==== Page text ====

BONUS: This edition contains a The Last Time I Saw You discussion guide and an excerpt from Elizabeth Berg's Once Upon a Time, There Was You.
From the beloved bestselling author of Home Safe and The Year of Pleasures , comes a wonderful new novel about women and men reconnecting with one another—and themselves—at their fortieth high school reunion.
To each of the men and women in The Last Time I Saw You, this reunion means something different—a last opportunity to say something long left unsaid, an escape from the bleaker realities of everyday life, a means to save a marriage on the rocks, or an opportunity to bond with a slightly estranged daughter, if only over what her mother should wear.
As the onetime classmates meet up over the course of a weekend, they discover things that will irrevocably affect the rest of their lives. For newly divorced Dorothy Shauman, the reunion brings with it the possibility of finally attracting the attention of the class heartthrob, Pete Decker. For the ever self-reliant, ever left-out Mary Alice Mayhew, it’s a chance to reexamine a painful past. For Lester Heseenpfeffer, a veterinarian and widower, it is the hope of talking shop with a fellow vet—or at least that’s what he tells himself. For Candy Armstrong, the class beauty, it’s the hope of finding friendship before it is too late.

==== Extracted data ====

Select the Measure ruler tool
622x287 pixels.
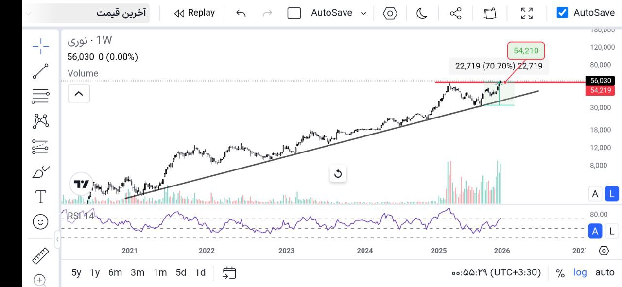point(40,255)
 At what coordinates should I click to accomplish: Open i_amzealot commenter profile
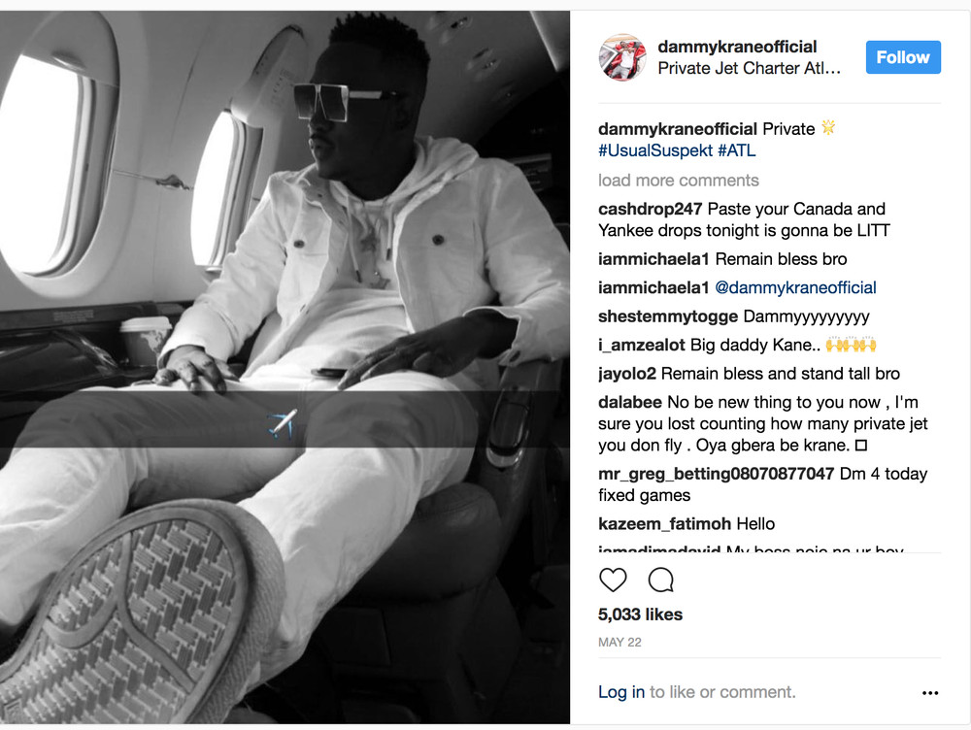(641, 345)
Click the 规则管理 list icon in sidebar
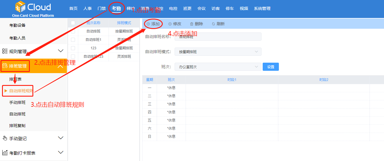 tap(5, 51)
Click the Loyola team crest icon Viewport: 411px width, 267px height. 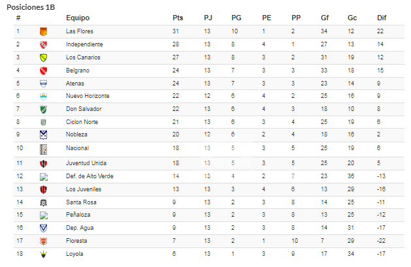43,254
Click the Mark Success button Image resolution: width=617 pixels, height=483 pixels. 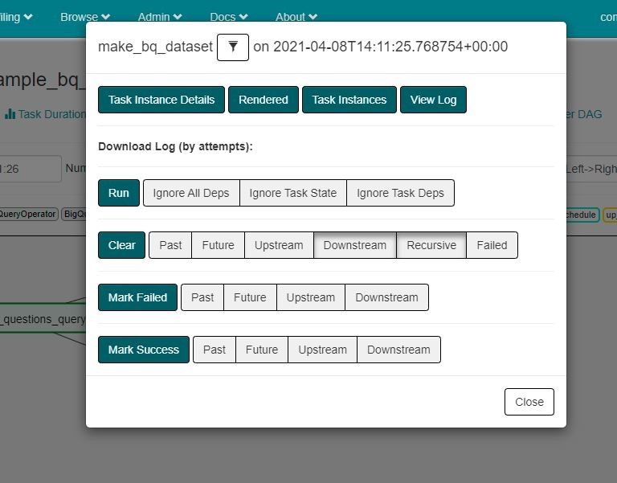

====

Task instructions –
1: Render this sentence from the book description into Spanish: "As the onetime classmates meet up over the course of a weekend, they discover things that will irrevocably affect the rest of their lives."
2: Reproduce the book description word for word, beginning at the words "As the onetime" and stopping after "is too late.".
The entries have no connection to the book description.

Responses to the exercise –
1: Mientras los antiguos compañeros de clase se reúnen a lo largo de un fin de semana, descubren cosas que afectarán irrevocablemente el resto de sus vidas.

2:
As the onetime classmates meet up over the course of a weekend, they discover things that will irrevocably affect the rest of their lives. For newly divorced Dorothy Shauman, the reunion brings with it the possibility of finally attracting the attention of the class heartthrob, Pete Decker. For the ever self-reliant, ever left-out Mary Alice Mayhew, it’s a chance to reexamine a painful past. For Lester Heseenpfeffer, a veterinarian and widower, it is the hope of talking shop with a fellow vet—or at least that’s what he tells himself. For Candy Armstrong, the class beauty, it’s the hope of finding friendship before it is too late.